When Is InMail Still the Right Call?
Don't write off paid InMail. Use it for high-value, hard-to-reach buyers (CRO/CFO of a $1B+ company who isn't Open and won't accept invites); time-sensitive outreach where you can't wait for an invite to accept; recruiting executives who turn off Open Profile for noise reasons.
For everyone else, Open Profile is the better default.
See the Routing Logic Live
Book a 20-minute Quicklead demo — we'll show you which channel each prospect should go through automatically.
Frequently Asked Questions
Q: Is Open Profile InMail better than regular InMail?

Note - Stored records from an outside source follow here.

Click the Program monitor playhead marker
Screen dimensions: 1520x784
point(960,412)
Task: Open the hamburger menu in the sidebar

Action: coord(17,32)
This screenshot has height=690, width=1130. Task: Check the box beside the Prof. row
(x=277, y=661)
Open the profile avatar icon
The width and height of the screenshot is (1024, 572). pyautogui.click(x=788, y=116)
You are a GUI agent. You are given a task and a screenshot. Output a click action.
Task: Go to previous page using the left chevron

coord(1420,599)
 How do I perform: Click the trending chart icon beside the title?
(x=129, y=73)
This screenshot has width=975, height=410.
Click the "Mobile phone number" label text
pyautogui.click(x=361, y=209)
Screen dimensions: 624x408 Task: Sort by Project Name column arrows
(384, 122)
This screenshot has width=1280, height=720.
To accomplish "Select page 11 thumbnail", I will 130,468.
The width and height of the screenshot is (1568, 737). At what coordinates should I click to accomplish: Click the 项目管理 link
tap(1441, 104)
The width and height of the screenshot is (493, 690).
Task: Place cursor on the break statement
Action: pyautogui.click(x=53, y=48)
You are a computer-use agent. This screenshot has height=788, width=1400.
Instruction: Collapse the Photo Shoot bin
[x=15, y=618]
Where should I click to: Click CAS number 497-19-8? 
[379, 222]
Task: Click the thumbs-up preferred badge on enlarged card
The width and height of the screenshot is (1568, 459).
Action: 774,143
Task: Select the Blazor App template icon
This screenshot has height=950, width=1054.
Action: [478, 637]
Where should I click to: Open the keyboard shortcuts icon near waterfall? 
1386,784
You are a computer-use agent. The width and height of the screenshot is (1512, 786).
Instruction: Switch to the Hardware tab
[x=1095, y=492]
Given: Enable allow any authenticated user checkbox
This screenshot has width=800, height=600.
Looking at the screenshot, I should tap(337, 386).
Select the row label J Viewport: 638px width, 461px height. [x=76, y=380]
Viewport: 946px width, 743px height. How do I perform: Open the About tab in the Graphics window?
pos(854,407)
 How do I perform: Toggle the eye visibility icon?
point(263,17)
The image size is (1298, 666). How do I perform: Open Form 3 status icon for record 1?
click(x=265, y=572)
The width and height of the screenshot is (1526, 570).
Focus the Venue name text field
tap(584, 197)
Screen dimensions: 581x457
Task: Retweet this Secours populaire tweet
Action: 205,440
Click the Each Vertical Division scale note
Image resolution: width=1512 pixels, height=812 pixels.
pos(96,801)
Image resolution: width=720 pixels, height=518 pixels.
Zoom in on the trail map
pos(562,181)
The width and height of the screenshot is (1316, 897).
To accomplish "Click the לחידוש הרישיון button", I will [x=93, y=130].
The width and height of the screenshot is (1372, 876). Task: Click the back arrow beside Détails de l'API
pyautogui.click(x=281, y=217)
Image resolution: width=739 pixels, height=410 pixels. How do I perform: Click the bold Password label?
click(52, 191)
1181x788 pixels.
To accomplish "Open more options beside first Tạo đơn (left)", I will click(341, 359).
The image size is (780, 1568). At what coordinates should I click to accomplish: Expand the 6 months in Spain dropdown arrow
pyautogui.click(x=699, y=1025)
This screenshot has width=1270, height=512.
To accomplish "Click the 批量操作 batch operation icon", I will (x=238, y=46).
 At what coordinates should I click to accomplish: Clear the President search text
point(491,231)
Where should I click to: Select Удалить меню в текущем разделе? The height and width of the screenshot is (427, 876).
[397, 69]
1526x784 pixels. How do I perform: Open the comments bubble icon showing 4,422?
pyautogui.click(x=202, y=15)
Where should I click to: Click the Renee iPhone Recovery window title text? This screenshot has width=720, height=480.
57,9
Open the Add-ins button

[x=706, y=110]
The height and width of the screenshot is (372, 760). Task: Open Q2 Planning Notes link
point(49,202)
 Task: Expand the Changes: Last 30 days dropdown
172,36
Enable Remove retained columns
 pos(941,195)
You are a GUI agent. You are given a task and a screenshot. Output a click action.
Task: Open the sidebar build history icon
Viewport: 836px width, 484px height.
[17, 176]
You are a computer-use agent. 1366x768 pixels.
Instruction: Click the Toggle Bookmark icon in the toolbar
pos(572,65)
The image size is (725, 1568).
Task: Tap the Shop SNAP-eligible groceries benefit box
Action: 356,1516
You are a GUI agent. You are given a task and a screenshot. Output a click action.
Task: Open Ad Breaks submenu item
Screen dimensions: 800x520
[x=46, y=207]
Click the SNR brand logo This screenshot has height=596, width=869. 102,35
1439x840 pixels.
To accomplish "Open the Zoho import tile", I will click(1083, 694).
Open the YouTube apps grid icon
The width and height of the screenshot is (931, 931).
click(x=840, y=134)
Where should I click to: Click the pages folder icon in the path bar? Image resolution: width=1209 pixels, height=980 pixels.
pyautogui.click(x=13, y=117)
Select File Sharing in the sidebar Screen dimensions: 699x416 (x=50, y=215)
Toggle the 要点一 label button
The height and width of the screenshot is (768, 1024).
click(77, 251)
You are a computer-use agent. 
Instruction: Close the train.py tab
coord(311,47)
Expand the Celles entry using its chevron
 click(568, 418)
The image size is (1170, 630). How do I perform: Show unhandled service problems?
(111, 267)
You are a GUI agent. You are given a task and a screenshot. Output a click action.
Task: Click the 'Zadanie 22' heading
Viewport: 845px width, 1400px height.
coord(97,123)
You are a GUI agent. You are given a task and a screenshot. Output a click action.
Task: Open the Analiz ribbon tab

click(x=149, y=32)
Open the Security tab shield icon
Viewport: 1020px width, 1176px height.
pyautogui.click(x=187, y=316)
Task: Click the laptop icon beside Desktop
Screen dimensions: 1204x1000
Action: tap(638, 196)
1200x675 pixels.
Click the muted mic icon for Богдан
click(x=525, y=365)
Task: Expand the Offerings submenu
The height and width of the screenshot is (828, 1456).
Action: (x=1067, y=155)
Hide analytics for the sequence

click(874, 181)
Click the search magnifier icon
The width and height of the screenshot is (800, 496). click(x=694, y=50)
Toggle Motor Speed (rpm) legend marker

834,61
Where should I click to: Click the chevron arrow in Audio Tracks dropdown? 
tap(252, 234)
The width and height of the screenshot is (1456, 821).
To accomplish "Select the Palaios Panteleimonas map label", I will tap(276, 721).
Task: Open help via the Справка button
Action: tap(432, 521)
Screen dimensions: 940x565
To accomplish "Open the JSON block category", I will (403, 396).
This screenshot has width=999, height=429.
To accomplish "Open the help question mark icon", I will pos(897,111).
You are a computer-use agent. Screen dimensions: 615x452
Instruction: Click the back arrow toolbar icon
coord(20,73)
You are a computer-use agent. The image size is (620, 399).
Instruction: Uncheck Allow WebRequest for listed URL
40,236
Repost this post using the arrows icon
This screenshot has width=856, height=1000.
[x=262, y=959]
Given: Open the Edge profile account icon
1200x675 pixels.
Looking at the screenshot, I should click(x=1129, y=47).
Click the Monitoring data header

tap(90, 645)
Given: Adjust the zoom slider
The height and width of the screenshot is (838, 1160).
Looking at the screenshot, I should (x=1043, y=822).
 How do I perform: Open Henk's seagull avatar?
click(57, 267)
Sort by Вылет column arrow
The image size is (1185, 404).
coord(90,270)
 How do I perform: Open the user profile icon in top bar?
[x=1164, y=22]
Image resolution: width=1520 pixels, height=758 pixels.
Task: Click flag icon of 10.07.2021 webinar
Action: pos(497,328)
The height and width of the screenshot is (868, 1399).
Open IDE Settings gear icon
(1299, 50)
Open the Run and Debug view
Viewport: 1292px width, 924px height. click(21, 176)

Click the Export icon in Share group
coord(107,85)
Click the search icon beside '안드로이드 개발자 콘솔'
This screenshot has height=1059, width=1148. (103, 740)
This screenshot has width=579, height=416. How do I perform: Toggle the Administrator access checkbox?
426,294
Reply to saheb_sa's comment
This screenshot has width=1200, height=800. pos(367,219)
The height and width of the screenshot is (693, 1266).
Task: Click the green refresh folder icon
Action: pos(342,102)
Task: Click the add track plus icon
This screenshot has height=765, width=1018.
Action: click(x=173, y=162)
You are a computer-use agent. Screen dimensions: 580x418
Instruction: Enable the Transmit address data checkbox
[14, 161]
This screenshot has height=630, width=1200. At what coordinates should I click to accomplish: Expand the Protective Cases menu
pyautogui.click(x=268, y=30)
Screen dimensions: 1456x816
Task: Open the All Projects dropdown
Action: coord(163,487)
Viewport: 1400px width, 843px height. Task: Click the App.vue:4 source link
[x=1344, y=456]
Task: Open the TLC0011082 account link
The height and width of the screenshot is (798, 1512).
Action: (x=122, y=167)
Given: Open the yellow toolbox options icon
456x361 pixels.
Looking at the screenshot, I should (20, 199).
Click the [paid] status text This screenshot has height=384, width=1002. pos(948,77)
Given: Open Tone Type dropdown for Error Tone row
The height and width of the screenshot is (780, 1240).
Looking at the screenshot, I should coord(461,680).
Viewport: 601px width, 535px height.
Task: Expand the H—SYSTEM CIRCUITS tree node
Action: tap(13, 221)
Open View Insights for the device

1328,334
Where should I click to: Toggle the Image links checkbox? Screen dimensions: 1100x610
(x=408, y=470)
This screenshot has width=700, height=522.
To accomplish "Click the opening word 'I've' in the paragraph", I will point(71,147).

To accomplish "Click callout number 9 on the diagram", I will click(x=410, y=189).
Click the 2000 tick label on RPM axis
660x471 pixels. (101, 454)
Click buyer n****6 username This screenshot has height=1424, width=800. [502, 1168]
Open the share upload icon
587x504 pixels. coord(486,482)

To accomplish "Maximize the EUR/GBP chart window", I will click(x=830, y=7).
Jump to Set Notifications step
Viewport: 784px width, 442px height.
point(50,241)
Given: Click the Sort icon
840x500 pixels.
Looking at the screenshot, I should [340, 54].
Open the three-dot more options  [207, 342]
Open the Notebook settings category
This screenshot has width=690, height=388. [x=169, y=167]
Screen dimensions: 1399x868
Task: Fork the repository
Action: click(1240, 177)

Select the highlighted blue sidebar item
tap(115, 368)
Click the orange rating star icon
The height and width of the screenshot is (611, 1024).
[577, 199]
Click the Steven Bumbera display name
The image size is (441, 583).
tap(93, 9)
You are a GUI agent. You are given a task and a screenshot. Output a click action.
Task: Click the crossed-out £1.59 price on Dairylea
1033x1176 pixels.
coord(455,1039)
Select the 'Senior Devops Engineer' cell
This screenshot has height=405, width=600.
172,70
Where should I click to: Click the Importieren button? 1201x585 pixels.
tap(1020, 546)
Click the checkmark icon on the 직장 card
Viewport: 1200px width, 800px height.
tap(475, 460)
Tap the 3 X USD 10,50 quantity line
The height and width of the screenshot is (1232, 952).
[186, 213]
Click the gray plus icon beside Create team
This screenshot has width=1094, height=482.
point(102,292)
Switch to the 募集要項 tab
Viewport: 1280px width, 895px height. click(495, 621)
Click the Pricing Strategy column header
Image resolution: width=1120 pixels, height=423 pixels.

For reply rate and cost, yes — Open Profile averages 23% reply vs 12% for standard InMail, at $0 vs $10/message.
Q: Should I send a connection request or an Open Profile InMail?
If Open Profile is on, send the InMail — it's free and bypasses the accept step.
Q: Can I send both a connection request and an Open Profile InMail to the same person?
Yes. Many teams use Open Profile InMail as the opener.
Q: Do Open Profile InMails count against the weekly invite cap?
No. They're a separate channel.
Q: Why is the reply rate higher on Open Profile?
Open Profile users opted in to direct messages and read their primary inbox.